Aim of the task: Search the records for "chevron". Report every line where it occurs.

Stored data entries:
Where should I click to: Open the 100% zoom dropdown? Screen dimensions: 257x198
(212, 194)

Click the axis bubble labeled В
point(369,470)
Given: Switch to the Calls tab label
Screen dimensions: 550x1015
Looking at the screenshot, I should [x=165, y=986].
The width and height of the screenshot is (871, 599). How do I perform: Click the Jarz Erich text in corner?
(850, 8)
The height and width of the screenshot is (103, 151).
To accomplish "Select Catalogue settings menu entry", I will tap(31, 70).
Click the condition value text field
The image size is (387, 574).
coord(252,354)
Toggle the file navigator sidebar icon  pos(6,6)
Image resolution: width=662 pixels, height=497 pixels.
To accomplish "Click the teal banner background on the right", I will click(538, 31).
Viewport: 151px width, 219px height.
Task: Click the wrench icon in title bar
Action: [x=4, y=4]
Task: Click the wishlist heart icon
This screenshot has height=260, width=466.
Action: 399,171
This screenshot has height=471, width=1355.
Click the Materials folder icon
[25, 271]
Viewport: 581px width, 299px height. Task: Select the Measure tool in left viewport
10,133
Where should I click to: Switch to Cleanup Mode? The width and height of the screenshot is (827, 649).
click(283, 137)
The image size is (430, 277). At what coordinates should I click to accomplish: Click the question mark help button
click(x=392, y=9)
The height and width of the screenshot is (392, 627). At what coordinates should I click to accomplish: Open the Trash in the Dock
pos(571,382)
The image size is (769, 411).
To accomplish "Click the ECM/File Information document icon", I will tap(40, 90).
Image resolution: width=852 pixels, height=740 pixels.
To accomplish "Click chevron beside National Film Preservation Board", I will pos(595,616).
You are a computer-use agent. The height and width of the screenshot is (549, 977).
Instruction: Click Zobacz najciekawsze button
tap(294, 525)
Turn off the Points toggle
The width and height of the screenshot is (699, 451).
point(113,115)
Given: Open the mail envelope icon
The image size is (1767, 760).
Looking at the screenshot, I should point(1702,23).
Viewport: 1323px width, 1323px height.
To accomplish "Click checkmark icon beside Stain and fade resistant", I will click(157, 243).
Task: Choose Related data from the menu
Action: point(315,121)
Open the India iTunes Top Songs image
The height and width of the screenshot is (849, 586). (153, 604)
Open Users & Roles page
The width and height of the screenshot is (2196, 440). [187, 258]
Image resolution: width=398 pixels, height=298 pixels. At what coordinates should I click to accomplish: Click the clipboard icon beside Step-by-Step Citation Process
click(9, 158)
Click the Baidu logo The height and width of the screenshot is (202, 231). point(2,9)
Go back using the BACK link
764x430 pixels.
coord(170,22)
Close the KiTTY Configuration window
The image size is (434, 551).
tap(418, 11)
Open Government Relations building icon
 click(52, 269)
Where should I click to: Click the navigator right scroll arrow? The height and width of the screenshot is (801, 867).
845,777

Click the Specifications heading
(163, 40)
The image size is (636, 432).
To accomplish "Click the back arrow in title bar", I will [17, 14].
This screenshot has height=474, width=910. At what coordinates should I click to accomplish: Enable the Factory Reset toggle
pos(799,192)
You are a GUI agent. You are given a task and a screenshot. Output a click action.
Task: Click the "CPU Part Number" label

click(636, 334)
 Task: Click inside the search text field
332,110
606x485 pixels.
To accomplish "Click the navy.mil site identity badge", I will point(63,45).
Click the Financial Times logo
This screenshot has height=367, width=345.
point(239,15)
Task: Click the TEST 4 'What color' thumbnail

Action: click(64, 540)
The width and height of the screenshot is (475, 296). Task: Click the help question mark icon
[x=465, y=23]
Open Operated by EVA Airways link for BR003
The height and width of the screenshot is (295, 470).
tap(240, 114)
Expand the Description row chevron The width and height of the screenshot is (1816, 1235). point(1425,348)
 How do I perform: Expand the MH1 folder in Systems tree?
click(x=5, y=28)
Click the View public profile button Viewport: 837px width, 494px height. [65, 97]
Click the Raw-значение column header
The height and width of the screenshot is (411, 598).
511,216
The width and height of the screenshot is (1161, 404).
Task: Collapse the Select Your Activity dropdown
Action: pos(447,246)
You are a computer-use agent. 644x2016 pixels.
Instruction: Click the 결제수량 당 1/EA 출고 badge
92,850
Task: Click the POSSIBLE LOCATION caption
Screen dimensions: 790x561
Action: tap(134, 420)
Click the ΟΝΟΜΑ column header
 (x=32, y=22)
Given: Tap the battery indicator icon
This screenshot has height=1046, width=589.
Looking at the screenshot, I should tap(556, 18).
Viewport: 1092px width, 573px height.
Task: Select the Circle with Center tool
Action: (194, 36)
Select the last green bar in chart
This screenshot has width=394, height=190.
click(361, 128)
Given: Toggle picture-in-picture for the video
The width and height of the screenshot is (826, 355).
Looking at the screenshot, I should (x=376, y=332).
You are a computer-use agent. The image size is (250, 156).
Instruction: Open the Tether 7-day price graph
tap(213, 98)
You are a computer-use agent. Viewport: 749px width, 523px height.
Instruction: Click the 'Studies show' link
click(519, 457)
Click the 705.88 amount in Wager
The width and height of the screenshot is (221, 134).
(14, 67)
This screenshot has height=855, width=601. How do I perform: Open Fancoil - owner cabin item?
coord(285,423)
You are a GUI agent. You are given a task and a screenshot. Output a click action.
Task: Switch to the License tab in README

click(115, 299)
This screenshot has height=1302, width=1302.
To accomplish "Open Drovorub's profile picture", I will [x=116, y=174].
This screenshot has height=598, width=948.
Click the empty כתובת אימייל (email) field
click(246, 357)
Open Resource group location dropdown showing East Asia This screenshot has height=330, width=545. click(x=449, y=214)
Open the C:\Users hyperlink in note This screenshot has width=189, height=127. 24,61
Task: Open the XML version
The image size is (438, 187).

Expected output:
To accomplish "Click chevron beside National Film Preservation Board", I will pos(595,616).
Expand the Description row chevron The width and height of the screenshot is (1816, 1235). point(1425,348)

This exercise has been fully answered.